Jim Harris: Spirit Of Arkansan Bear Bryant Runs Through Schnellenberger's Veins

by Jim Harris  on Tuesday, Sep. 4, 2012 3:30 pm  

Howard Schnellenberger leaned on mentor Bear Bryant in building three college football programs. (Photo by Florida Atlantic University)

This story is from the archives of ArkansasSports360.com.

Howard Schnellenberger, now enjoying retirement in Boca Raton, Fla., after his last college football building job ended last season, reveres Paul “Bear” Bryant. The respect is easy to detect simply by listening – the way he goes on, stops, and adds yet another tidbit about the legendary coach.

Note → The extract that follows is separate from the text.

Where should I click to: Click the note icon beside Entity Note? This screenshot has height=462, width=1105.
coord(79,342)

Bryant's staff at Alabama included Schnellenberger in the rip-roaring 1960s, when Bryant returned Alabama to college football dominance. Schnellenberger was also recruited by Bryant to Kentucky in 1952, and he was among the 40 Wildcats to survive Millersburg — the precursor to “Junction” for Bryant’s first Texas A&M team. Schnellenberger says the legend of Junction’s toughness was “bull****”. Junction was eight days, he said, while Millersburg training camp lasted six weeks.

Either way, Bryant weeded out the guys who weren’t committed to winning, and obviously Schnellenberger was. So was a guy named Frank Namath, whose little brother Joe would be recruited to Alabama by Schnellenberger in 1961.

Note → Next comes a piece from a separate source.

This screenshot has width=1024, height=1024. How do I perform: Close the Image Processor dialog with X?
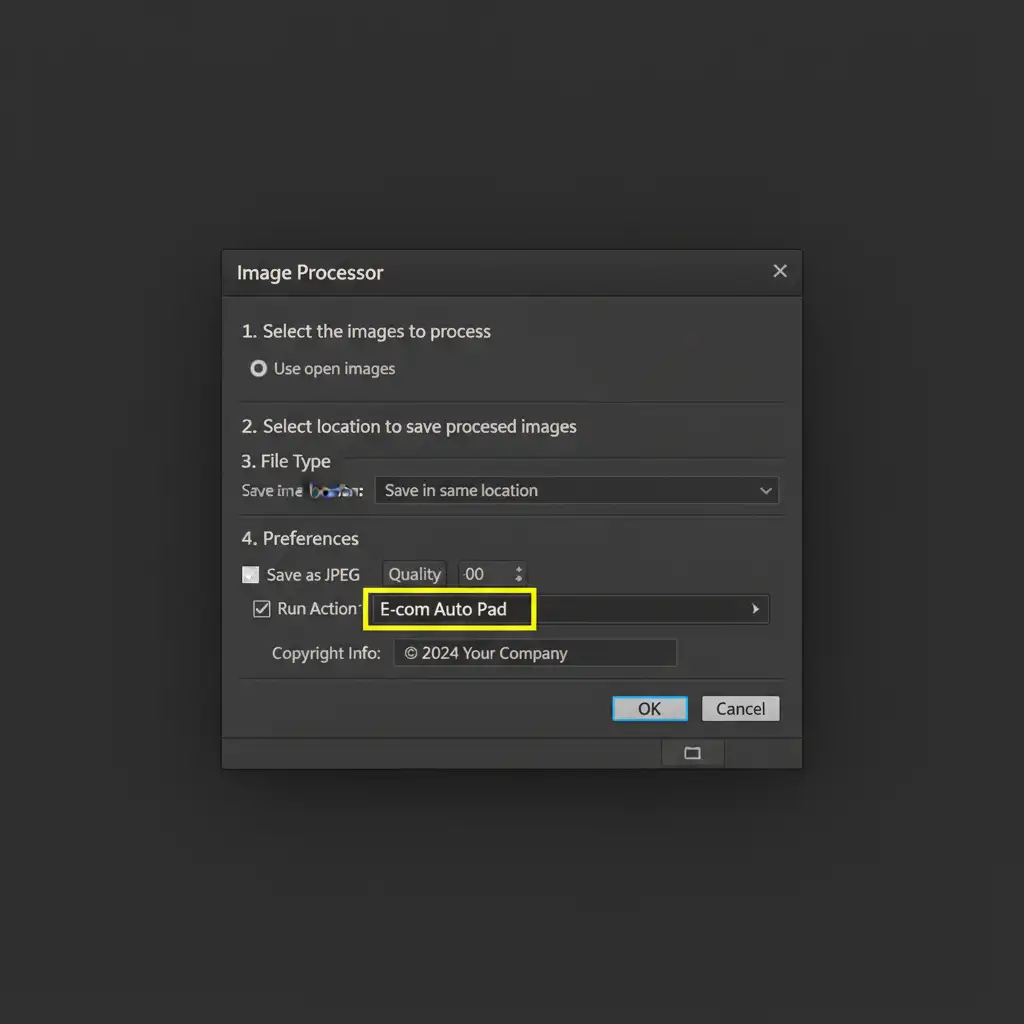pos(780,271)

Bear Bryant took over struggling programs at Kentucky, Texas A&M and Alabama and made them champions.

Schellenberger didn’t have the same luxury of assuming programs with a strong booster base with high expectations of winning. Instead, he took over a Miami of Florida whose board was ready to give up big-time football aspirations in the late 1970s, or a Louisville football program in the late 1980s that lived in the shadow of a national basketball powerhouse, or a Florida Atlantic football team that didn’t exist until he arrived in 2002.

He leaned on what he’d learned from Bryant, as well as his time spent as offensive coordinator for Miami Dolphins Coach Don Shula, including one of his most cherished seasons in football: the undefeated 1972 Dolphins team.

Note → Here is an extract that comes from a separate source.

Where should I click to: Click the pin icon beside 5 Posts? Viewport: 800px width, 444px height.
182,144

Schnellenberger is 78 now, still working for FAU as it builds an athletic war chest to pay its way into a conference such as the Big East, and he's out on the speaking circuit, which brought him here Tuesday for a Little Rock Touchdown Club luncheon.

He enlightened a few local members of the media afterward as to how he built the Miami, Louisville and FAU programs literally from scratch.

“You’ve got to have the dream. You’ve got to believe in that dream. You’ve got to first of all tell somebody and shout it from the mountaintop, and tell every writer that you can find what your dream is," he said.

“Now, if you tell somebody, it becomes a goal. And if it’s a goal you can get everybody to buy in to that goal, then you’ve got a chance to win the national championship. If you don’t do those three things, you have no chance. There is nobody that ever won a championship that didn’t believe in it and work like hell to do it. But if it’s not your ultimate goal, then you’re cheating your employer, the university, the mothers and fathers of the players, and the players, the student body and everybody.

“And if you aren’t man enough to stand up and say you’re going to win the national championship in five years then you don’t have a right to coach.”

Heady stuff, but Schnellenberger did just that: promise a national championship at Miami in five years and pull it off with a team led by Bernie Kosar that knocked off Nebraska in the 1984 Orange Bowl 31-30.